Scalzi himself claims the novel can be spoiled, so consider yourself forewarned, but frankly, I had been avoiding reading reviews
before hand for fear of spoilers, and I had a pretty good guess about the twist by the time I had finished the prologue.
I mean, it's pretty obvious, really.

The concept is fun. The Universal Union is appropriately evocative of Federation Starfleet, and the deaths that
inevitably befall the crew are amusing and keep (most of) the moribundity at bay.
I actually felt like the writing and editing were weak for scalzi. The device "a part of his mind said this, a part of his mind said this, a part of his mind said,
boy I sure do have a lot of parts today" is used like two too many times.*** And to be frank the characters are all a little too slight. I realize this is part of the
conceit, but I feel like a better written (or hell, maybe just a longer) book could have preserved the conceit and still given each character enough dialogue
to formulate a more distinctive voice. Plus, there's a major gaping plot hole which kind of ruined the mood for me.

Ultimately, though, the novel isn't really about being on an away team or anything else. It's a deeper meditation
on living, living well, dying, dying well, destiny, fear, and fate. And actually, the real meat of the themes doesn't really come out in the novel itself but rather in the
codas.

Which brings me to the primary redeeming quality of this book.

The codas are really great. The first one is best. It's really funny, but it's also a slightly profound look at art and life.
The other two are pretty great too, but revisit some pretty familiar Scalzian themes.****

So, "huh" John Scalzi. I liked this. And I was worried after Fuzzy Nation, but if you average a good novel and a great set of codas I think you get something very good. I wish it were better, but I think very good is probably good enough.

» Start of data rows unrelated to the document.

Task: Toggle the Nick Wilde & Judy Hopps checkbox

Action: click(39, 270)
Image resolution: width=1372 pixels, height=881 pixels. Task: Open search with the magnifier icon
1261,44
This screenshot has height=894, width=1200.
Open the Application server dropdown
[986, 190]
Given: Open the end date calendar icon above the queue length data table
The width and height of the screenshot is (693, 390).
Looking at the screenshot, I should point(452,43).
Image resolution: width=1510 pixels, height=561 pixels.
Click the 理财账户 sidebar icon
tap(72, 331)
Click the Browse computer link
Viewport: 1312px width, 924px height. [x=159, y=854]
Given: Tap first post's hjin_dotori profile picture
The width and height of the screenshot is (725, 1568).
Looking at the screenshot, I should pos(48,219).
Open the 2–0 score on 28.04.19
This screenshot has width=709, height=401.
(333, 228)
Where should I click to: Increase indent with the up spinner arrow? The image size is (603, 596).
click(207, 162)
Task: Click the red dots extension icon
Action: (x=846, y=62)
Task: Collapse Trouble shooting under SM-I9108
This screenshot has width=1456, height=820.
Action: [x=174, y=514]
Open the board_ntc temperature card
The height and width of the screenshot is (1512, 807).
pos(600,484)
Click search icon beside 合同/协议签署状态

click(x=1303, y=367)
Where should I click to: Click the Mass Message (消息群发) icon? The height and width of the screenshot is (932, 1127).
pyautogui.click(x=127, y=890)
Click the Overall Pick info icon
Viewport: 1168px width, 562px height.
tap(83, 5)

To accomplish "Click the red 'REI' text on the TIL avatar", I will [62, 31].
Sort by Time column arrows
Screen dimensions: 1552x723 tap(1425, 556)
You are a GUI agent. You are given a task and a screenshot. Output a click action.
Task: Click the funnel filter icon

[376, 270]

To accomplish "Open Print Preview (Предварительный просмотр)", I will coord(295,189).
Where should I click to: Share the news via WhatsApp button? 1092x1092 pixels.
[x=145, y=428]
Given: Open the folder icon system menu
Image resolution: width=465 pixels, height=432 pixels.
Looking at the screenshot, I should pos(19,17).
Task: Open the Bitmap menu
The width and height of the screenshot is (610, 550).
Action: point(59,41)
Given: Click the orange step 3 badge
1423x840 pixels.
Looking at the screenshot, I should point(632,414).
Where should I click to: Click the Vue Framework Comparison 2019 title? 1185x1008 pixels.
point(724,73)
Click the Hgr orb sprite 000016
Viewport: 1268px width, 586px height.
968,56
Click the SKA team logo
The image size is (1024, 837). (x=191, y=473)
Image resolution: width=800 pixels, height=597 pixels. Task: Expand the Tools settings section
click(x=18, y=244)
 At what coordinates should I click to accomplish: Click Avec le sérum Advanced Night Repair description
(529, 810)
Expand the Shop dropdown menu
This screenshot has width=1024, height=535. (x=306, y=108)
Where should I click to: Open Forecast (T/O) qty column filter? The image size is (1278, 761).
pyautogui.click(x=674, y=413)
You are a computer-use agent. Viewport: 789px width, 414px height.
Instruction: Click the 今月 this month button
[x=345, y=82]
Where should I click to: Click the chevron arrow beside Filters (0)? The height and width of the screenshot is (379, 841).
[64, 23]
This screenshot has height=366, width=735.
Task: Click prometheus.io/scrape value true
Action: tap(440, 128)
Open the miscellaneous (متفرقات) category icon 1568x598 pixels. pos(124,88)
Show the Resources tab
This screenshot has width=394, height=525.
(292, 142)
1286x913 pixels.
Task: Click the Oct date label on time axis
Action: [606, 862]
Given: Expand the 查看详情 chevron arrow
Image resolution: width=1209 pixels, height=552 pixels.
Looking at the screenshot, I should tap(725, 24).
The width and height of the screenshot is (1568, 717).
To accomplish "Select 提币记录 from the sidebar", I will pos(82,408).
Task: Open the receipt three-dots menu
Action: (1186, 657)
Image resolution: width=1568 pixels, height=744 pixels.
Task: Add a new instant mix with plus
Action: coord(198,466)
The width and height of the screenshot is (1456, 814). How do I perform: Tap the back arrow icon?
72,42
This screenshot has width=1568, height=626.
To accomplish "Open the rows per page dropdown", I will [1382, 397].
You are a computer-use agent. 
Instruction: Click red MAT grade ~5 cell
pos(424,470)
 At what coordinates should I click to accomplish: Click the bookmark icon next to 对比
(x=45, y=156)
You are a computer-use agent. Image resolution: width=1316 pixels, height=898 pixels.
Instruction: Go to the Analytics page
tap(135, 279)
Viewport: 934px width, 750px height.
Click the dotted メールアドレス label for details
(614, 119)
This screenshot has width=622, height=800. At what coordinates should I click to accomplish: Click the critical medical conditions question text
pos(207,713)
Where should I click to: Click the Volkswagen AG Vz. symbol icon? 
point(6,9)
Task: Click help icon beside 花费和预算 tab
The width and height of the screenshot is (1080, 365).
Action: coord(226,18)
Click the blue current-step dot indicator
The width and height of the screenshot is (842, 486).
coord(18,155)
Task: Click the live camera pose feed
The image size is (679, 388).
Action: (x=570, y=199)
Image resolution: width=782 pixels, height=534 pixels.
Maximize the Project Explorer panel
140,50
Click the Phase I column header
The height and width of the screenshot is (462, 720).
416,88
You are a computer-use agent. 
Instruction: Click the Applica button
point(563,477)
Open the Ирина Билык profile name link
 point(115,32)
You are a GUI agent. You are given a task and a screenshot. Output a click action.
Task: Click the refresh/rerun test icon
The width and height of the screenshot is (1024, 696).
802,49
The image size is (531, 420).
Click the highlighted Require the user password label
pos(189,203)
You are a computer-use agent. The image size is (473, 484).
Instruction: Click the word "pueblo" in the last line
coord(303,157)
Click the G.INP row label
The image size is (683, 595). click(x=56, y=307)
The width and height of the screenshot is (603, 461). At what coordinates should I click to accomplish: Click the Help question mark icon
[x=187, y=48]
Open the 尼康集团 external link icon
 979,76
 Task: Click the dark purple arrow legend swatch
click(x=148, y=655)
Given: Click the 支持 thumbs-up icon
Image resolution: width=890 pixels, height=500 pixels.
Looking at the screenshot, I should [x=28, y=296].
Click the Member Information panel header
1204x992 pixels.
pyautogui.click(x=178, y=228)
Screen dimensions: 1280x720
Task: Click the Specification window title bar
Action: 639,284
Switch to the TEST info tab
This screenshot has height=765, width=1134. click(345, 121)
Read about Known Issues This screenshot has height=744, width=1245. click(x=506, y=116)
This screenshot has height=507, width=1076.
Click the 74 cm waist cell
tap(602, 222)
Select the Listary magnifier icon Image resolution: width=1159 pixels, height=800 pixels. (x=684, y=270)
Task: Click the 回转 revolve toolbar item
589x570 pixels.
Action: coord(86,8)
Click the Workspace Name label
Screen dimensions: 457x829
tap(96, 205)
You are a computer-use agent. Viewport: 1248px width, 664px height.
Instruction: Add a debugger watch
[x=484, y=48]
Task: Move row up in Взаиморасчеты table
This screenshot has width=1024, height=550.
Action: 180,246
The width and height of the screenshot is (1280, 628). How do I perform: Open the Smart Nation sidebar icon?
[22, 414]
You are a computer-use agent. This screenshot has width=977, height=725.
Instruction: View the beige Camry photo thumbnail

* By which, of course, I mean most normal people who aren't tied in to the nerd-o-sphere.**
** To everyone else, though, you should have heard of this. It has a theme song from Jonathon Coulton for god's sake.
*** To be fair, I think it was only used twice.
**** (This one really is a spoiler) I'm on to you Scalzi--Having two people fall in love because their alternate representations
were in love sounds an awful lot like what happened to John Perry and Jane Sagan in Old Man's war.